伊方新町長「万が一にも(原発)事故がないように」発言の嘘

 伊方町長選挙の開票結果を筆者は2日夜、四国電力本社のある香川県で聞いた。元自民党愛媛県議会議員の高門清彦氏が共産党の西井直人氏を大差で破って初当選したという。周知のことだが伊方町は四国電力伊方原子力発電所の立地自治体である。

 「万が一にでも(原発)事故がないように取り組む」などと嬉しそうな顔で語る高門候補の様子がNHKテレビで流れた。それを見てそらぞらしい気持ちにとらわれた。

 いかにしても人間のちからで深刻な原発事故を完全に防ぐことはできない。いったん重大事故が起きれば取り返しのつかない被害をもたらす。これが東京電力福島第一原発事故がもたらした教訓ではなかったか。

熊本地震をはじめとする地震活動の活発化でとおくない将来大きな地殻変動の発生が危惧されている中央構造線のごく近くに伊方原発はある。

 地震がなくとも原発が深刻な事故を起こしうることは、旧ソ連のチェルノブイリやアメリカ・スリーマイル島の事故、高速増殖炉もんじゅのナトリウム漏れ事故、関西電力美浜原発3号機の事故をみても明らかだ。

 伊方には40年を超すような古い原発もある。重大事故のリスクは高い。

 なのにこの元自民党県議会議員の候補は重大原発事故が「万が一」、すなわち1万分の1以下の確率で防げるものと考えている。福島の例のように「想定外」のことが伊方でも起き得るという発想はない。

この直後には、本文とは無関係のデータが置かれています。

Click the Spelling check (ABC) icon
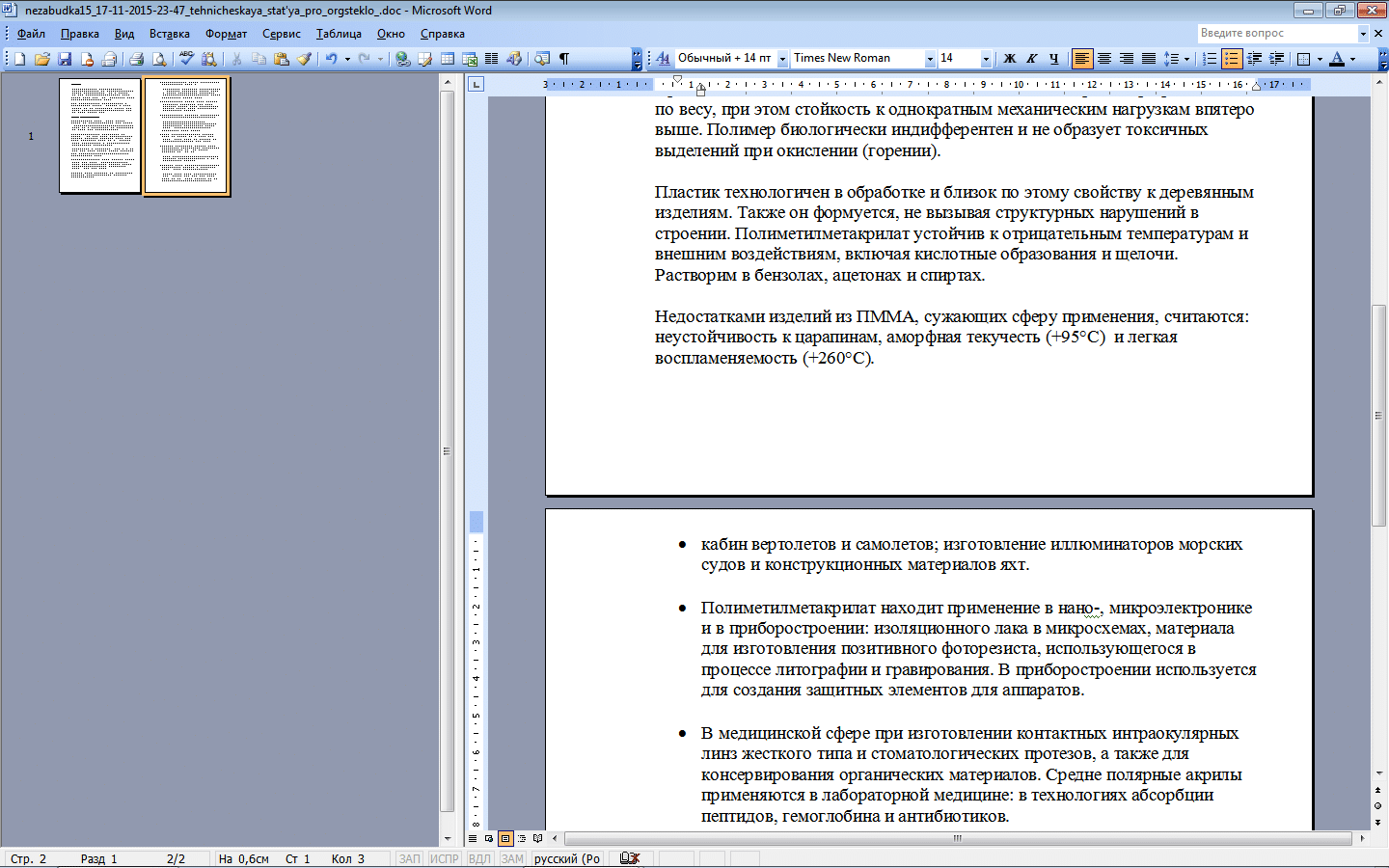 coord(186,59)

 しかし同時に高門氏は「避難計画を考える」といった発言もした。避難とは事故を前提とした考えである。

 要するに「事故は起きない」といいながら、事故が起こりうることを想定しているわけで、高門氏の発言は無責任で軽いというほかない。

 重要なのは、原発稼働は四国の電力事情とはまったく関係がないという点である。四国電力の利益のためでしかない。電力会社は公益企業であるという理由から表向き政治献金を自粛しているとされる。しかしじっさいは、役員個人や関連会社を通じて自民党に献金をしている。

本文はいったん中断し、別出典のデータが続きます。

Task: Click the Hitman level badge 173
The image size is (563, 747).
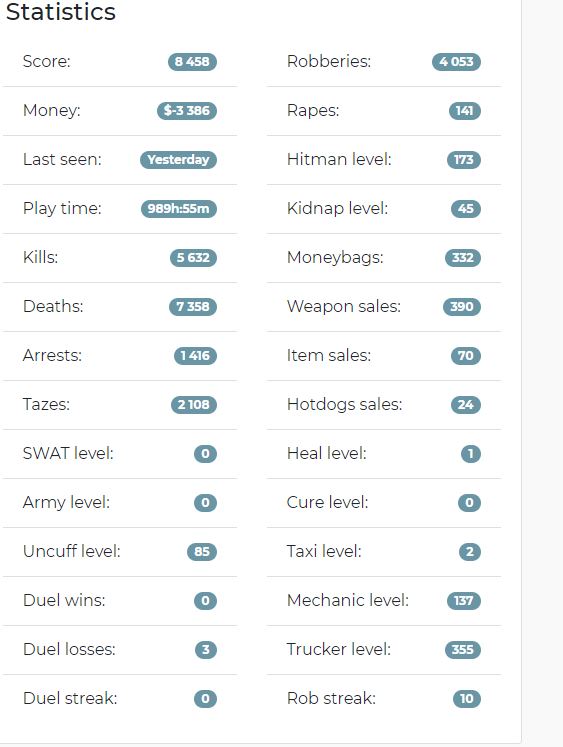Action: tap(464, 160)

 筆者が確認したところでは、原発を持つ9電力が関連会社経由で自民党の資金団体に献金した額は過去36年で24億円、同様に役員名義の献金は2010ー2012年の3年間で1億4000万円に達する。

★311以降も続く電力9社の「ステルス式」献金 2012年までの3年で自民団体に1億4300万円貢ぐ

★暴力団への上納金と同じ!電力会社→自民党への“ステルス献金”、過去36年で24億円と判明 「自粛」すり抜け原発の儲けをキックバック

★原発産業9社から自民党に献金100億円、“安倍隊長”のもとで進む原発推進、消費増税、法人減税

 高門氏の所属する自民党は四国電力をはじめとする原発保有系電力会社からカネをもらい、それらの企業がもうかるような政策を実行しようとしている。その原発利権集団の一員である高門氏を町長にした伊方町の有権者は、自らの命や家族の命、身をよせる環境を破壊してでも四国電力を儲けさせる道を選んだことになる。割にあわないそんな選択をなぜしたのか、興味のあるところである。